As I remember, I began by composing the numerous source pieces the film needed. Melville wanted to personalize places by using specific themes: jazz radio in the car, a musette waltz for a tarts’ hotel, a big band for a nightclub . . . Another difficulty: the dance scenes in the club had been shot using playback tapes of Michel Legrand’s music, so the only choice left was for me to write new themes that fit the choreography to a T . . . The only part Melville refused was my end title: the film tells the story of a circle that closes in on a handful of men; to come full circle, it absolutely had to have an end theme that had been heard before, for symmetry’s sake . . . Melville preferred the quintet version of the theme, which was bare and uncluttered, to the end title originally planned, which was orchestral and broader. Maybe I’d fallen into the trap of the nice, grand-sounding end title. Melville wanted to play squaring the circle. At the time, I was sorry he did, but I could understand. His approach was coherent.

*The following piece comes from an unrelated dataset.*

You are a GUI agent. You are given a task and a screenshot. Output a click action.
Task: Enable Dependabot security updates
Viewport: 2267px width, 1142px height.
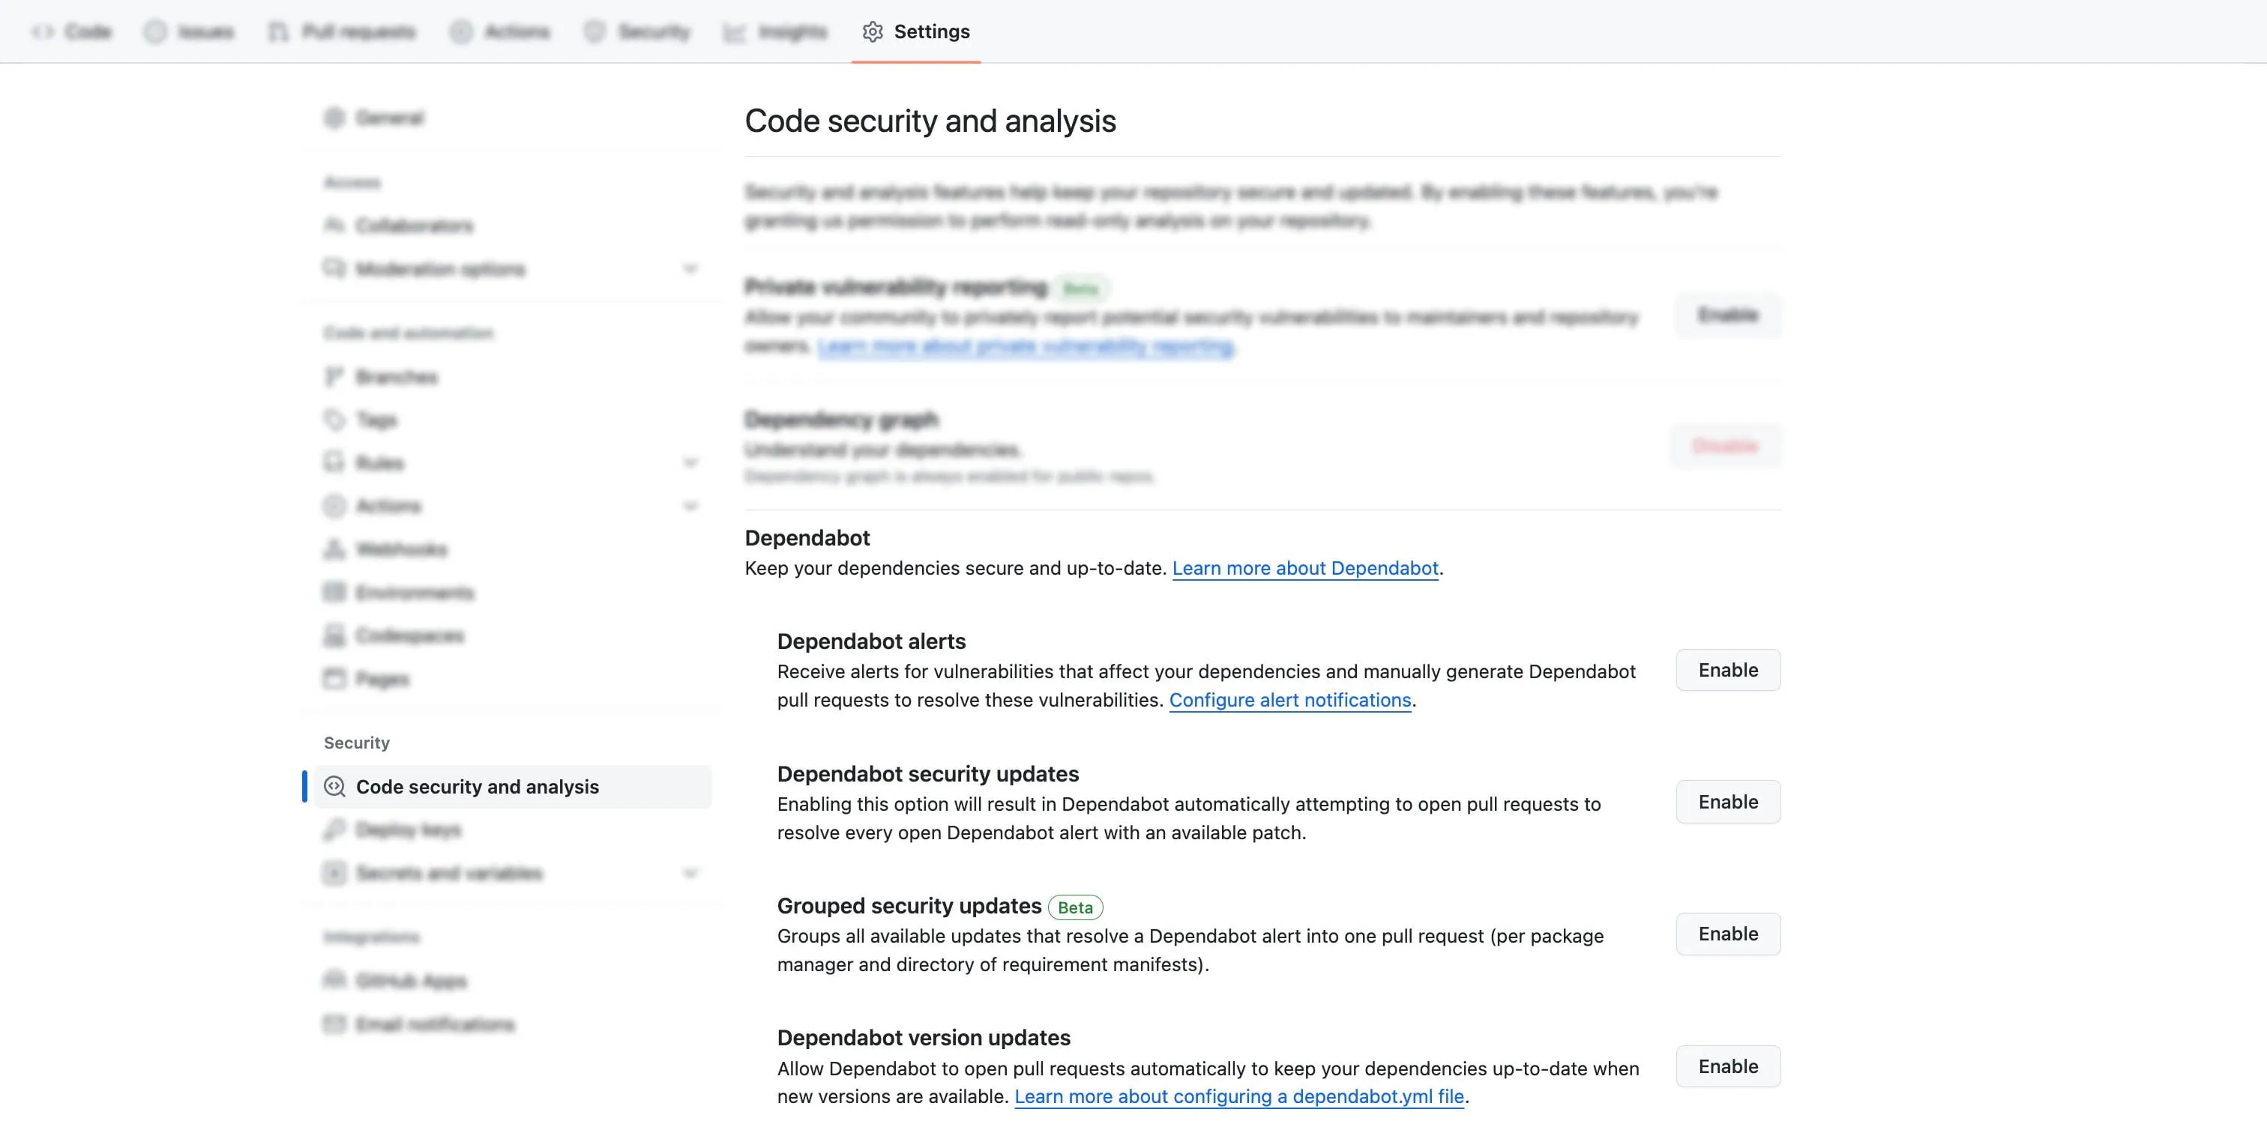pos(1727,802)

When you write music to go with a visual image, you can’t always be 100 percent in the director’s head. You try to share his vision . . . But in Melville’s case, it was impossible to anticipate all his reactions; in the end, it was his own gaze, his point of view, that counted. That said, the dialogue was much simpler in Le cercle rouge. I’d gained in assurance, and our relationship had changed into a professional friendship. We gradually got to know each other better and, more than that, to understand each other better. At the same time, I never got too familiar with him: we were always politely distant, and he called me Monsieur Demarsan for ages before he ventured a timid “Eric”! At the end of the mixing, Melville turned to me and said, “You know, Eric, I’ve made my decision. This time you’ll be in the opening credits!” It was a reward, an unparalleled honor. I took it as a mark of respect on his part . . . And it was quite an exploit—I was (and still am) the only composer ever to work with him twice! I just didn’t know that our adventure would end there: Melville died three years later, in 1973. Deep inside, I feel a certain pride in having Melville as my first film director.

The preceding is from an interview with
Le cercle rouge composer Eric Demarsan, conducted by music historian and author Stéphane Lerouge for the liner notes of Écoutez le cinéma, his series of original film soundtracks, available on compact disc from Universal Music Jazz France.